> _Task prompt_
Everything from the line with "Task: Skip the January 16, 2025 order" to the final line of the entries is to be set down exactly, except the pictures.
_ _ _ _ _ _ _
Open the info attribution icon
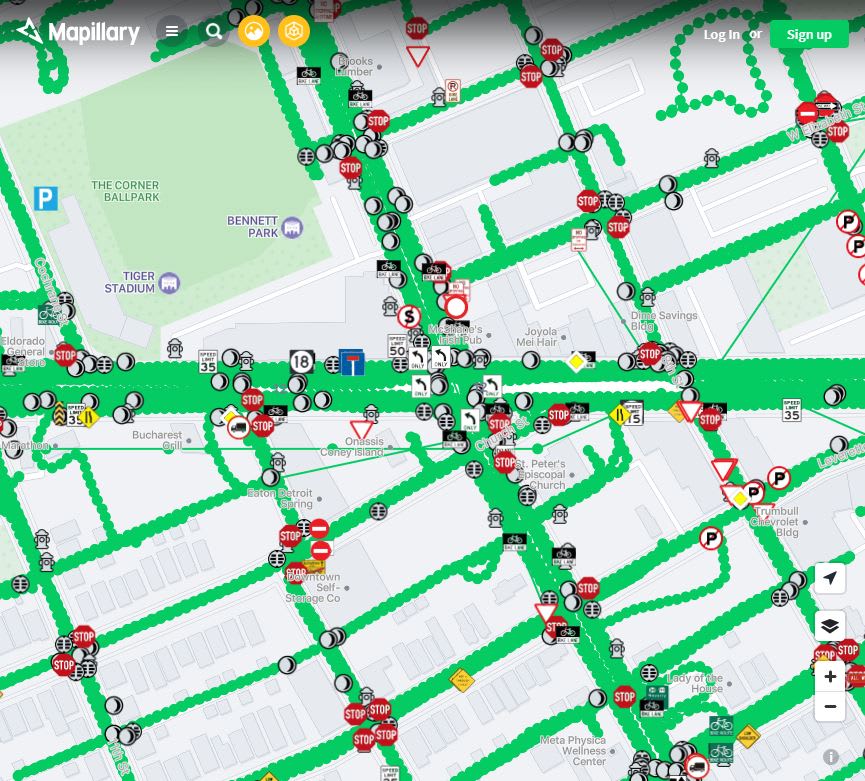Screen dimensions: 865x781 point(831,757)
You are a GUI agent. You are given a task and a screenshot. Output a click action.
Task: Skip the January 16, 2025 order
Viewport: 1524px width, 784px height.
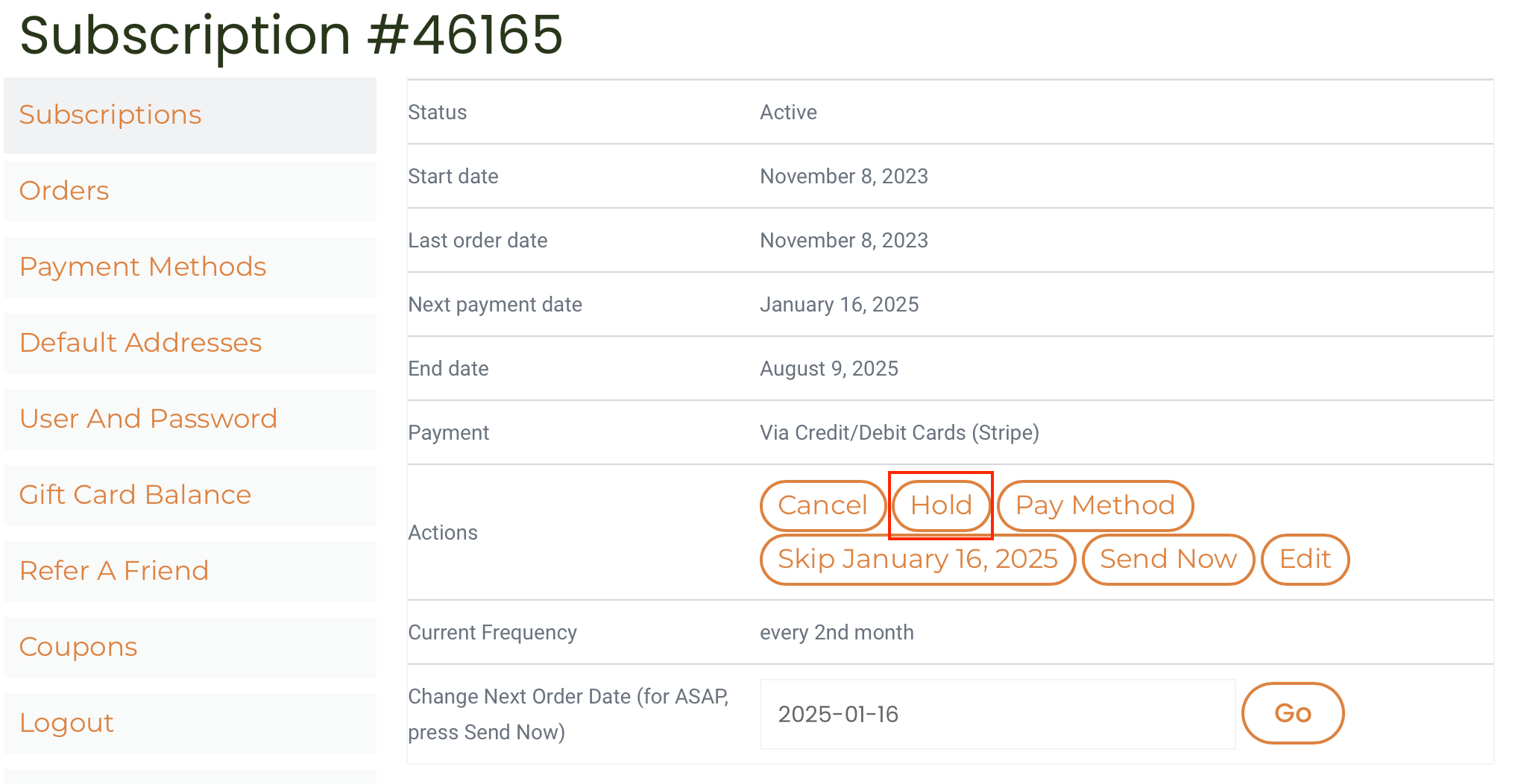point(917,559)
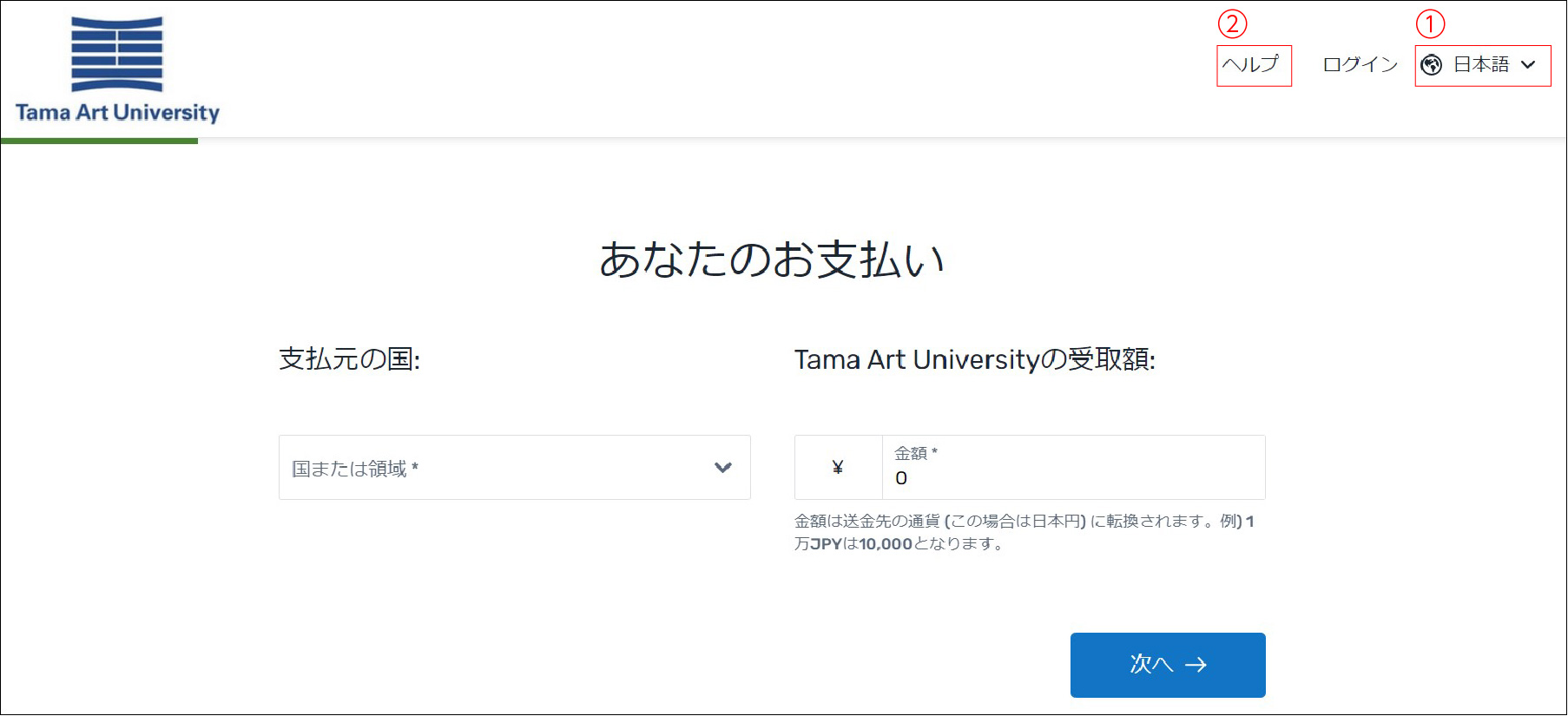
_ _ _ _ _ _ _
> _Answer area_
Task: Skip the January 16, 2025 order
Viewport: 1524px width, 784px height.
point(917,559)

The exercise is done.